**PROBLEM TO SOLVE**
Work through the lines of the material below, note those with the word "dropdown", and give their number, nothing else.

**EXTRACTED INFORMATION**

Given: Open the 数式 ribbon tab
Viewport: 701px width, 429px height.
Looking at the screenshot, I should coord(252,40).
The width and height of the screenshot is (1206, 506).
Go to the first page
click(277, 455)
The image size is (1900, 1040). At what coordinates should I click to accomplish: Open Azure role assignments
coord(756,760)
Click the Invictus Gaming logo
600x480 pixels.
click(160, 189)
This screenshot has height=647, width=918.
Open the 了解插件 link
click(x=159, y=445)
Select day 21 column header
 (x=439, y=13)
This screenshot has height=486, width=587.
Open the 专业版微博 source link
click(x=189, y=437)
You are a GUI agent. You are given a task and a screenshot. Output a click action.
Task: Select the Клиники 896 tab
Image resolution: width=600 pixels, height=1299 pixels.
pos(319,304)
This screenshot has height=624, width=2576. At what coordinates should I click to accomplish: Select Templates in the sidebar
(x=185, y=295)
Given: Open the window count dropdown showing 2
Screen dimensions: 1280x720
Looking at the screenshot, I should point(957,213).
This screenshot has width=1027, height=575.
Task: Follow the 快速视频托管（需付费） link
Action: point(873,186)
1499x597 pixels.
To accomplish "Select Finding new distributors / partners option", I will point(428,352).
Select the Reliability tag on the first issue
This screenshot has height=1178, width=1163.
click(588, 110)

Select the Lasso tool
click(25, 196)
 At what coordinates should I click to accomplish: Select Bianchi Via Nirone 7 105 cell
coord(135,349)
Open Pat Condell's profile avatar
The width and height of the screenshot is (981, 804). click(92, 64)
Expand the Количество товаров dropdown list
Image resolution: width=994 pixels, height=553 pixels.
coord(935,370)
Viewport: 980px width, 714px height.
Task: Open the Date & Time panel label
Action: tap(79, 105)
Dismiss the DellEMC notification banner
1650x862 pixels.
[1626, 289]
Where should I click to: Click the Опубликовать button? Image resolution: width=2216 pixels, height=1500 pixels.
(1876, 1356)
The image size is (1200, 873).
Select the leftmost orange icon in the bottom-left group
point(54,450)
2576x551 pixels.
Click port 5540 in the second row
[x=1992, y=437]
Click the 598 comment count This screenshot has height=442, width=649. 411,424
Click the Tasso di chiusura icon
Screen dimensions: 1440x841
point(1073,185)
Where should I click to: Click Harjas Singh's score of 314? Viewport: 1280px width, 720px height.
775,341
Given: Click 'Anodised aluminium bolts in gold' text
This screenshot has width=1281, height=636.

**EXPECTED ANSWER**
2